* [Aim of the task] Exact transcription of the data below is required, without the images.

* [Data to use]
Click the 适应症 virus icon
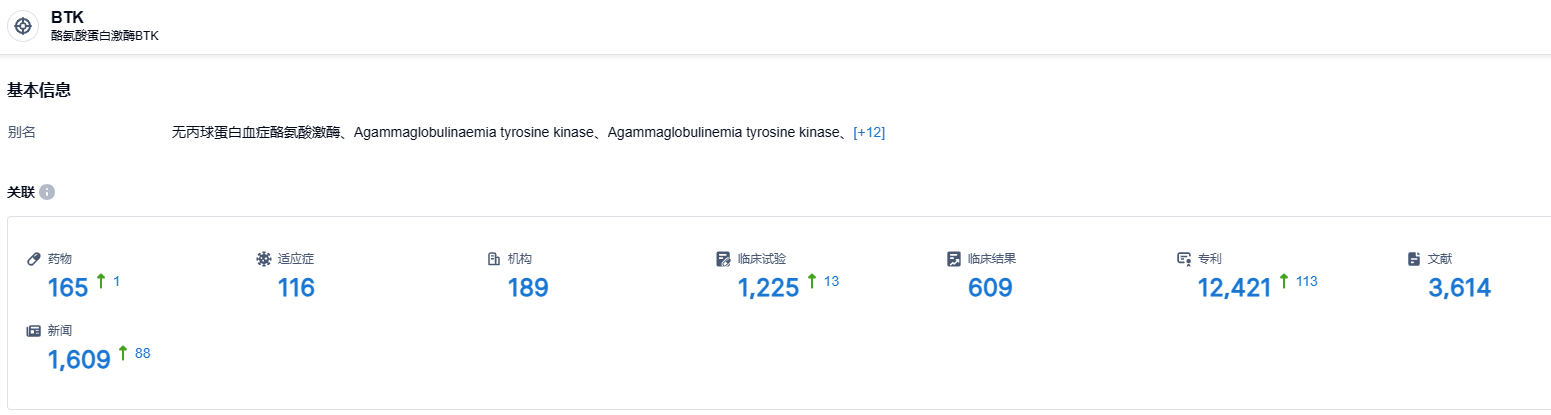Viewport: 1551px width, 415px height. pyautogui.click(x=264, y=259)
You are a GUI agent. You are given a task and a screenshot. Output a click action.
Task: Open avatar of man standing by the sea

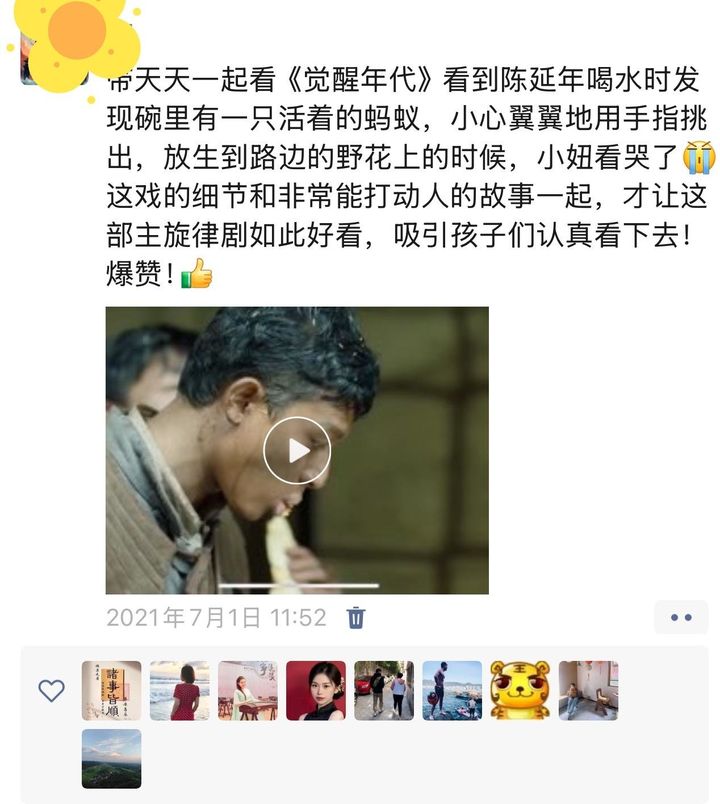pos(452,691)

* [Reply to the exercise]
Click the 适应症 virus icon
Viewport: 1551px width, 415px height. pyautogui.click(x=264, y=259)
You are a GUI agent. You are given a task and a screenshot. Output a click action.
Task: Open avatar of man standing by the sea

pos(452,691)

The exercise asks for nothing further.